The right fit can make or break your change initiative
If you’ve been thinking that Change Management Consultants are flakes who spend all their time talking about ‘feelings’ and not enough time demonstrating a commitment to the bottom line, you’re not alone. But the truth is that the right change management expertise can make all the difference to a change initiative: They can help improve ROI, speed the pace of change, help you retain your top performers, and prevent the project from going off-track.
Here’s what you need to consider in order choose the right consultant for your change initiative:
Experience: What changes have they implemented as part of an organization? What changes have they experienced as an employee? As a manager? As a leader? Someone who has experienced change from a variety of perspectives is going to bring more understanding to your initiative.
Their role in the changes: Change consultants can have experience in the technical, logistical or people components of change. Be sure you know what component(s) you need, and look for someone with the right experience.
Buzzwords vs results: The best consultants are good at straightforward communications and outlining clear expectations. If you’re hearing a lot of terms like ‘change agent’ and ‘transformation catalyst’, call someone else. The same goes for talk about models or methodologies. I see a lot of requests for change consultants that work with one specific methodology. That might seem like the right approach but when you have a hammer, all problems look like a nail. An effective change management consultant will be familiar with many different models and methodologies so they can choose the best one (or better yet, combination) for your unique situation.
Approach: Effective change management consultants ask good business questions and are looking to understand how all the pieces fit together before outlining a plan. If they say they can just jump in and start delivering results, no questions asked, they may not have the skills you need. To this point, make sure that you are helping your potential consultant understand all aspects of the change, not just the “HR” parts. A good change management consultant will want to understand the business in addition to the people. Both are essential for change success.
Who will actually be doing the work? A senior consultant may be the one creating and overseeing the change plan, but delegating the actual work to specialists or juniors. That’s fine – but make sure you know who’s on the team and how they’ll be working together.
How many people will the consultant be bringing in? An outside consultant may be able to bring clear vision and specialists to the table, but in order for a change to be successful, your internal employees should be fully engaged in the process. Leaving change entirely to external consultants can mean the change leaves when they do.
Pragmatism: Good change management isn’t about holding hands and singing folk songs with employees – it’s about making smart business changes that ultimately lead to a better bottom line. A successful change management consultant is one who knows that managing the people piece will drive business success. [the individual needs to demonstrate that they understand the business and can balance the people side of things. If they can only talk about the people side it will not help in the long run.]

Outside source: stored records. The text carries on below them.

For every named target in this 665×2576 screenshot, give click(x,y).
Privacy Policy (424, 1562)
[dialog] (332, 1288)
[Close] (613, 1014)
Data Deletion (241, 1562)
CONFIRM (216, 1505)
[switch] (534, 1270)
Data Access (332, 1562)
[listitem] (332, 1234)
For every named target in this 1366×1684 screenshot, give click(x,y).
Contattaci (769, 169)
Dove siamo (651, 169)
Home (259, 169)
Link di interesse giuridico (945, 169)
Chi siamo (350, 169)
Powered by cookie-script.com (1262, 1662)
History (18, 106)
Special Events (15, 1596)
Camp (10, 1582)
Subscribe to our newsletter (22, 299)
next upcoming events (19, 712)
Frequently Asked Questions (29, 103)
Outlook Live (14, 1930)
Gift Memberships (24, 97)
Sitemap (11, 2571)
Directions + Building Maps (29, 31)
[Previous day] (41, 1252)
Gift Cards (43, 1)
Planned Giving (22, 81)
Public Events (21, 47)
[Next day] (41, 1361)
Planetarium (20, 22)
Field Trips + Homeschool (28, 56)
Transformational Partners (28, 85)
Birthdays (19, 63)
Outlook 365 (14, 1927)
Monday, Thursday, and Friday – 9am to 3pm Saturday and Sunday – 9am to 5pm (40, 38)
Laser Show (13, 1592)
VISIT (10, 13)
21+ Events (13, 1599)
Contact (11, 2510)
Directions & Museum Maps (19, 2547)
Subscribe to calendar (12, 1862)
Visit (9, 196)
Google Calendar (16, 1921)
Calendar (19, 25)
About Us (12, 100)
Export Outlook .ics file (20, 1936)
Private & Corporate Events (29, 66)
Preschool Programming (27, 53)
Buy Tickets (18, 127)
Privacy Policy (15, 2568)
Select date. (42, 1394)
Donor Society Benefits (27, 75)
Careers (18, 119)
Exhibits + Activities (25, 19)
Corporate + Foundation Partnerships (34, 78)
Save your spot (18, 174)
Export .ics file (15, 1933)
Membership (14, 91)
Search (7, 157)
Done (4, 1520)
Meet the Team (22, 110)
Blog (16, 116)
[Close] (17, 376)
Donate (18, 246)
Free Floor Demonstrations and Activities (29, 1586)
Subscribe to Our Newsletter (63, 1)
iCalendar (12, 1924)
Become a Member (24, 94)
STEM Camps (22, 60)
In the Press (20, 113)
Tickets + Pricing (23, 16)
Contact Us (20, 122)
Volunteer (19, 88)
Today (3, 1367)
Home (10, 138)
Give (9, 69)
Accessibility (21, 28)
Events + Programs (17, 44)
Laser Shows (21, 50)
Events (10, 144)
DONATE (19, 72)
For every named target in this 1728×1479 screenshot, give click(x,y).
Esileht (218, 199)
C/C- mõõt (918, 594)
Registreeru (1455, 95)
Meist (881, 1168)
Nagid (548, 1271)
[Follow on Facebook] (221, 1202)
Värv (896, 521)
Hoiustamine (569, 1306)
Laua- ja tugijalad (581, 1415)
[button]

What is their success rate? Don’t be afraid to ask. If they can’t tell you it’s higher than 98%, don’t hire them. It’s that simple.
Ask about their biggest failure – and how they turned it around. Anyone who tells you they haven’t had a failure is lying – and anyone who can’t tell you how they fixed a big failure isn’t ready to lead your change initiative.
Does their process include a ‘Lessons Learned’ component? It should. Successful change management generates valuable knowledge and insight about the organization, and it’s important that this knowledge is articulated, documented, and transferred to the organization. Otherwise all that knowledge just walks out the door along with the consultant at the end of the project.